Wednesday, July 30, 2008

The Absolutely True Diary of a Part-Time Indian

Mr. P grabbed me by the shoulders and leaned so close to me that I could smell his breath.

Onions and garlic and hamburger and shame and pain.

"All these kids have given up," he said. "All your friends. All the bullies. And their mothers and fathers have given up, too. And their grandparents gave up and their grandparents before them. And me and every other teacher here. We're all defeated."

Mr. P was crying.

I couldn't believe it.

I'd never seen a sober adult cry.

"But not you. You can't give up. You won't give up. You've been fighting since you were born," he said. "You fought off that brain surgery. You fought off those seizures. You fought off all the drunks and drug addicts. You kept your hope. And now, you have to take your hope and go somewhere where other people have hope."

I was starting to understand. He was a math teacher. I had to add my hope to somebody else's hope. I had to multiply hope by hope.

"Where is hope?" I asked. "Who has hope?"

"Son," Mr P said. "You're going to find more and more hope the farther you walk away from this sad, sad, sad reservation."

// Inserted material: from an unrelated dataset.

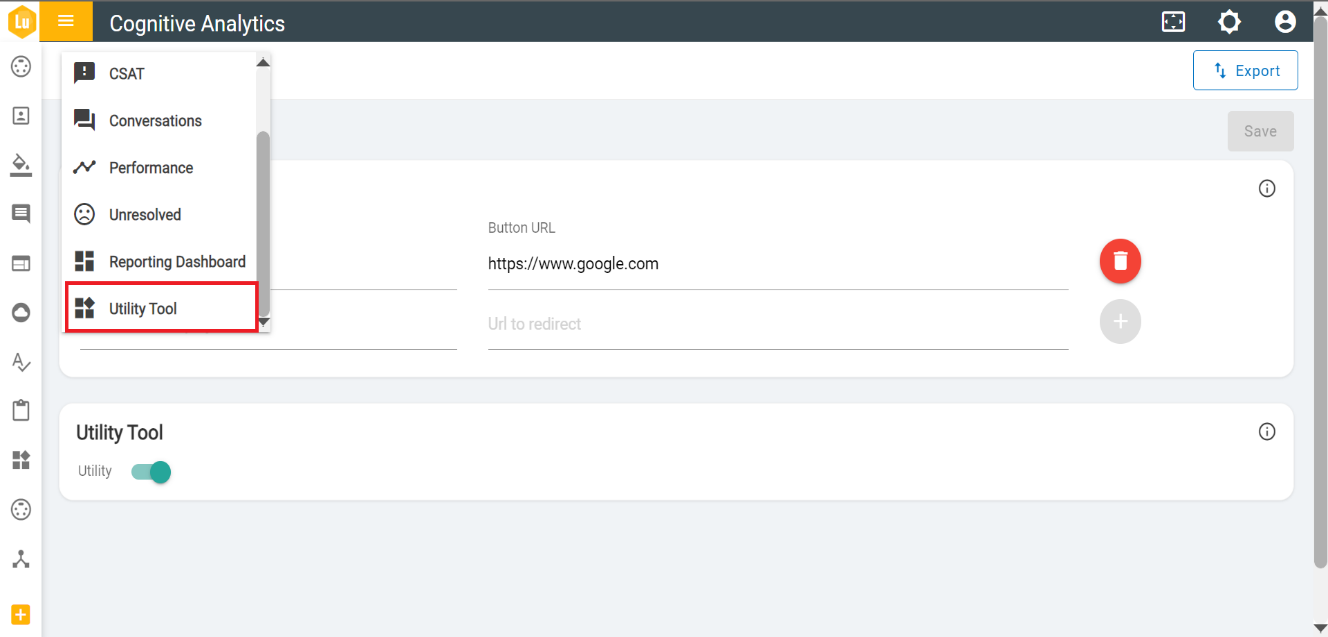
Task: Toggle the Utility switch off
Action: [152, 472]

The Absolutely True Diary of a Part-Time Indian, by Sherman Alexie, is about a fourteen-year-old Spokane Indian boy who leaves his school on the reservation for the high-achieving, predominately white high school in a nearby town.

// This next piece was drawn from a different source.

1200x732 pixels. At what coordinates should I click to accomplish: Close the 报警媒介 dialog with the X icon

Arnold/Junior is a wonderful narrator, humorous and honest and sensitive, and his drawings are a great addition to the novel. The story exposed me to a culture I’ve really never learned about, namely that of modern reservation Indians. Aside from that, it is thoroughly gripping – I snuck away from dinner so I could go finish a chapter in the bathroom - and manages to be, by turns and sometimes all at once, funny, heartbreaking, and hopeful. I highly recommend it.

Grade: A

N.B. Contains some profanity and a few short passages that I found crude.